The problem that I believe they are struggling with is that while their current implementation is wrong, once they choose an implementation they will be stuck with it until they decide that breaking dependencies on the behaviour is acceptable. Therefore, they choose to add a method whose name is unambiguous and provide the data that most users were expecting to come from getTableName, and leave an obviously broken implementation of the getTableName method until some consensus is reached on what it should return or until a patch is submitted that implements the consensus.

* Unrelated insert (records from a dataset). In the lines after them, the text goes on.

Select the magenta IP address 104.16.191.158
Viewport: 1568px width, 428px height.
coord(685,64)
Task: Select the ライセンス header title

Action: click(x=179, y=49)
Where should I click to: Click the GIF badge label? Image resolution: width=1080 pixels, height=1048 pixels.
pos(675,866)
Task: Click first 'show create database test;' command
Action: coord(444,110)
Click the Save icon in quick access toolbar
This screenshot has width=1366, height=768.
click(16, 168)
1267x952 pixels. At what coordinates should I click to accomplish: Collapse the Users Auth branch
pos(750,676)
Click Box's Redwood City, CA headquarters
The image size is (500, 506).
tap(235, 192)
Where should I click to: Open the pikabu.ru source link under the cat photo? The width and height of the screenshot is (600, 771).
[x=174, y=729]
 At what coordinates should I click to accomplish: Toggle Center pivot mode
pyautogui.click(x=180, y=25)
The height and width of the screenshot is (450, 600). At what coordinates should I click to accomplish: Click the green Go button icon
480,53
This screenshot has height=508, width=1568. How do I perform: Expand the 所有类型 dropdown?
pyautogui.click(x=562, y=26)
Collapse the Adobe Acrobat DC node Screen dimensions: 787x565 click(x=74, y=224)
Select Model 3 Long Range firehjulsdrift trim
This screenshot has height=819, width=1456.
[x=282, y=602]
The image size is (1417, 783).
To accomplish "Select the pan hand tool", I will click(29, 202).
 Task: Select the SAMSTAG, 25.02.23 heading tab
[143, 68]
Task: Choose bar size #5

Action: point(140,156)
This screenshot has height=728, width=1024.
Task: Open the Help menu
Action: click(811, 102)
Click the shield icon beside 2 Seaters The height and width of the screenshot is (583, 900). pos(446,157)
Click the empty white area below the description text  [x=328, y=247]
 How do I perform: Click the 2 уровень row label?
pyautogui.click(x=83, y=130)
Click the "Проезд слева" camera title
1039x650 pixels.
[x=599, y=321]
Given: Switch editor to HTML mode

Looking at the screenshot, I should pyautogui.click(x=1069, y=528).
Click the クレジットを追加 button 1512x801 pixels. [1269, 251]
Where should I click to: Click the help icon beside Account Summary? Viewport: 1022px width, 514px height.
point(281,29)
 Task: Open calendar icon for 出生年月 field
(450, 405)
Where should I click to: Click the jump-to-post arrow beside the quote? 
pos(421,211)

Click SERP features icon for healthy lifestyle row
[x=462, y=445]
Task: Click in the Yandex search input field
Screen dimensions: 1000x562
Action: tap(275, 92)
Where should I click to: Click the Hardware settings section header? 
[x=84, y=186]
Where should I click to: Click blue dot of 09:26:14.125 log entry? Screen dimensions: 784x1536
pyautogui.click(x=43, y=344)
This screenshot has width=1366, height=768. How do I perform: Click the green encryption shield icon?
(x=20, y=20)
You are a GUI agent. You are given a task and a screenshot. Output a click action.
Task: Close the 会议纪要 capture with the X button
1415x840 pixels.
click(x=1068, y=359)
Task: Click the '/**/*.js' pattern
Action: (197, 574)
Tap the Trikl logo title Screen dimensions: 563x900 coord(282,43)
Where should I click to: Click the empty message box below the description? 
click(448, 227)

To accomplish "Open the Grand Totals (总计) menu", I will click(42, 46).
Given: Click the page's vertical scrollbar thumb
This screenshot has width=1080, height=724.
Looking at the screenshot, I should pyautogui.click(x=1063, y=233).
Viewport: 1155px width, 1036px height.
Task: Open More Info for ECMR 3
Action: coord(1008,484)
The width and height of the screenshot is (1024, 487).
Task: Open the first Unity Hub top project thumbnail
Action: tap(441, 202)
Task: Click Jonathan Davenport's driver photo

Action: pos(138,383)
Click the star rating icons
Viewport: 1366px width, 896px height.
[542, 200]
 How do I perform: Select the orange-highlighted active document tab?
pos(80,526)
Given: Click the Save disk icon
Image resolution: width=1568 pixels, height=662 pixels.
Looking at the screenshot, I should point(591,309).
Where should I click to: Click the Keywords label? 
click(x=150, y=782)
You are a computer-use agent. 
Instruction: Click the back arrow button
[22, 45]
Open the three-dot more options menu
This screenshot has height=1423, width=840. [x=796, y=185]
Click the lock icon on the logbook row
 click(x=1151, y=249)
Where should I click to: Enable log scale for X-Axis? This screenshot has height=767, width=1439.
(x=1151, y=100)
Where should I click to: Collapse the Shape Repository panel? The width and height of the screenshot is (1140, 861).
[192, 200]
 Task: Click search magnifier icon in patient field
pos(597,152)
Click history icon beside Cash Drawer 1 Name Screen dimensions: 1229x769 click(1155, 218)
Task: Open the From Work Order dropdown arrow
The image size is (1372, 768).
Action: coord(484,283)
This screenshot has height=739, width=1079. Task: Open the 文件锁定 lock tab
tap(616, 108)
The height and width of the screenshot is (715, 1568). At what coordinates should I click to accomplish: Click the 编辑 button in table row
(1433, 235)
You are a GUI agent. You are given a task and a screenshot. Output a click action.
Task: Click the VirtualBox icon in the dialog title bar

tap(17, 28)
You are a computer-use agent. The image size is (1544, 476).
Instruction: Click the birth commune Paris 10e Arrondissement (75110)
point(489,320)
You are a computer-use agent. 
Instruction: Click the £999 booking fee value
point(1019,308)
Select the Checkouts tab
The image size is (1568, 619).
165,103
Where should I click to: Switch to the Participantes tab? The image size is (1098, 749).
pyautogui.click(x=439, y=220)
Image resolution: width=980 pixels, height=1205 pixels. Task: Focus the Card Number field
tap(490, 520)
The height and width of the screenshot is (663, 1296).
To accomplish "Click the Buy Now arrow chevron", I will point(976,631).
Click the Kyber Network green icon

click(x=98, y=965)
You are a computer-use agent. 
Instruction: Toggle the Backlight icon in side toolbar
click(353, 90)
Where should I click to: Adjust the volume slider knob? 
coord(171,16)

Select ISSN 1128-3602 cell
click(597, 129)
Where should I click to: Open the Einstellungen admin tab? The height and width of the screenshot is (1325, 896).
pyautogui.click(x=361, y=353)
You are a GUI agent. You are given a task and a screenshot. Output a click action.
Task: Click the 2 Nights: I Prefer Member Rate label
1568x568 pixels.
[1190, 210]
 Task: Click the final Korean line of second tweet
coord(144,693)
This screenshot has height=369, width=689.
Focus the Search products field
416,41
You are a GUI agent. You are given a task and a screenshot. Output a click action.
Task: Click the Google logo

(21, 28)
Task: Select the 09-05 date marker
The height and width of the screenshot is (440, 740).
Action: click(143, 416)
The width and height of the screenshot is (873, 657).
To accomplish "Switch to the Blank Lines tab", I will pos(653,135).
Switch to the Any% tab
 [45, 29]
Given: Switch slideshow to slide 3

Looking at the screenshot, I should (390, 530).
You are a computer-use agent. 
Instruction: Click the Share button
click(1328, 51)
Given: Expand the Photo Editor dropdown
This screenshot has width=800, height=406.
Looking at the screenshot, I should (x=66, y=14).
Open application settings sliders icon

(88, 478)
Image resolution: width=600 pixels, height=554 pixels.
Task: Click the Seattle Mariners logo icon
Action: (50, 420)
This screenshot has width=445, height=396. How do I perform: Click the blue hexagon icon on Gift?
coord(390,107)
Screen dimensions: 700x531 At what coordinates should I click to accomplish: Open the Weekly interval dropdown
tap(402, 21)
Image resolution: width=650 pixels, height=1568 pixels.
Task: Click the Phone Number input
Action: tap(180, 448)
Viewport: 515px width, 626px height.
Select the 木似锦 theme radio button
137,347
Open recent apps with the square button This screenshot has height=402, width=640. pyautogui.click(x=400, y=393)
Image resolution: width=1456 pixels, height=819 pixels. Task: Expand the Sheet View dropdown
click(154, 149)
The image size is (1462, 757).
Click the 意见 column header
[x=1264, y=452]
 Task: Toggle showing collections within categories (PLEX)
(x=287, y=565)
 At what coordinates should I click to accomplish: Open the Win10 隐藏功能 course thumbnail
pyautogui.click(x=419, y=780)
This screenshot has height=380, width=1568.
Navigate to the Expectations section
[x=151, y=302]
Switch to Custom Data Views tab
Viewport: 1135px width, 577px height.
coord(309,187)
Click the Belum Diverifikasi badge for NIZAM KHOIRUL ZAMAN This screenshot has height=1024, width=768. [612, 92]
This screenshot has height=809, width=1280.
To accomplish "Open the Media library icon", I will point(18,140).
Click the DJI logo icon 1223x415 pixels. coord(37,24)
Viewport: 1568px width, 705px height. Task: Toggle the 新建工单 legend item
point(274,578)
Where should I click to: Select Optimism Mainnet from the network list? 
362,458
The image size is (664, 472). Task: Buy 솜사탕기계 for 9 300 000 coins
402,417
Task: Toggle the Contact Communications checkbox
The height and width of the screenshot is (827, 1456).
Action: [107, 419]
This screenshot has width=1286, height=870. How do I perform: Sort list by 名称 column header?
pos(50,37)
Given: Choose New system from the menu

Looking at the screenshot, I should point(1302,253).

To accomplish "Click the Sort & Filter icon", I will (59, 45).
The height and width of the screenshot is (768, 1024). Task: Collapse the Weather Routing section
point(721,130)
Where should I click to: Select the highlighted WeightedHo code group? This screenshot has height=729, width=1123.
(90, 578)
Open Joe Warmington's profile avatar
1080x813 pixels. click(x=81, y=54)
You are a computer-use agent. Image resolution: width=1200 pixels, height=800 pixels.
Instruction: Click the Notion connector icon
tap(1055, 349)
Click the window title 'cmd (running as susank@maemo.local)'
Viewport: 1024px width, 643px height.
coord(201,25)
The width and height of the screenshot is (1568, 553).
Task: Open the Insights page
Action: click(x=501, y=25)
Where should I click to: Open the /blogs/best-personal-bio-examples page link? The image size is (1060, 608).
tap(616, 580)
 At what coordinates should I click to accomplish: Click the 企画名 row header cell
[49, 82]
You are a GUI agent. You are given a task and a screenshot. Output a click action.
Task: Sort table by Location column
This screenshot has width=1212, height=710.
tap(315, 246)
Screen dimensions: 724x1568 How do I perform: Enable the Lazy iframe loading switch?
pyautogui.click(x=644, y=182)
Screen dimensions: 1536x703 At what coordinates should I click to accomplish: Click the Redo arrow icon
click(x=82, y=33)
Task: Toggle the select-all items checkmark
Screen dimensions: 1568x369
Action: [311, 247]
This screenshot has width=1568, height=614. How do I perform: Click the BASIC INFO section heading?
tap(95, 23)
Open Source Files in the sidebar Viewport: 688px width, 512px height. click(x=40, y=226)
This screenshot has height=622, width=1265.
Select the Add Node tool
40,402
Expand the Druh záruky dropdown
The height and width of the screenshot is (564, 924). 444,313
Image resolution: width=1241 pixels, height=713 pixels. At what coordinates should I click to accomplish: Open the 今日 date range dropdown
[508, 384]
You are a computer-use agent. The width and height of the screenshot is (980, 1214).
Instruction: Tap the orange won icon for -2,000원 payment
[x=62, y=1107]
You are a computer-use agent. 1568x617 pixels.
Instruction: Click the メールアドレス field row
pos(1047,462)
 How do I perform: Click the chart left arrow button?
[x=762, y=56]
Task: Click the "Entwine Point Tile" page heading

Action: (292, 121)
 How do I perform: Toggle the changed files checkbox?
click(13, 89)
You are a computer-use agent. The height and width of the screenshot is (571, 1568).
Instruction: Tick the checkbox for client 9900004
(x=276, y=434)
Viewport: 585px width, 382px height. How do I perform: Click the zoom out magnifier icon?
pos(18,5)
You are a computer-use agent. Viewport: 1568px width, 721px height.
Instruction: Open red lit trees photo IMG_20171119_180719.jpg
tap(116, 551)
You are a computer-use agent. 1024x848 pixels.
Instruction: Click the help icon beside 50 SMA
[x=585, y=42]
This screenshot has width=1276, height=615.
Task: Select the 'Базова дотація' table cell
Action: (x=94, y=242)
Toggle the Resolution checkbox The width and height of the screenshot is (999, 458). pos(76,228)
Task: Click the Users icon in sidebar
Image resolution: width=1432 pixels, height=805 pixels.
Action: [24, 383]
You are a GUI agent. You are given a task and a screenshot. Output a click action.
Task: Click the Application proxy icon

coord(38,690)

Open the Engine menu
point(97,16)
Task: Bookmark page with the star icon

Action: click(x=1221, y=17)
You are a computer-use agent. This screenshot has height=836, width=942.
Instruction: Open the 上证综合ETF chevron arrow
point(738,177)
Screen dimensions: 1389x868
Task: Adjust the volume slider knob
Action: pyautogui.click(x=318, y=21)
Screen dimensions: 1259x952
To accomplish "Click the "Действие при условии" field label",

My gut reaction is that the method getTableName should return the alias being used for that table. A table could be joined with itself, and using the alias would allow you to identify which was being referenced. A table might have been generated in the query (such as unnesting an array), and therefore not even have a table name in the database. If you make the decision “absolutely always, getTableName returns the alias”, then at least users know what to expect; otherwise, you end up with it not being obvious what the method should return.
However, even if I assume that my gut reaction is “the correct implementation”, it raises the issue of compatibility. It is desirable that it be possible to switch from another DBMS to PostgreSQL with as little investment as possible, if one of PostgreSQL’s goals is to grow in popularity. Therefore, things like “how do other JDBCs implement the java.sql interfaces?” become relevant. As you say, a framework exists that has expectations of how the ResultSetMetaData should be implemented, and it is likely not the only one with certain expectations of how java.sql interfaces will be implemented.
Whichever implementation they end up choosing is going to be a tradeoff, so I can see why “kick the can down the road” is their choice. Once they choose the tradeoff they want to make, they are locked in.
EDIT: I would suggest that throwing an exception regarding not implemented would be better than just silently failing. I expect that frameworks that rely on a specific implementation of getTableName will not have much use for empty string anyway, and either error or themselves fail silently.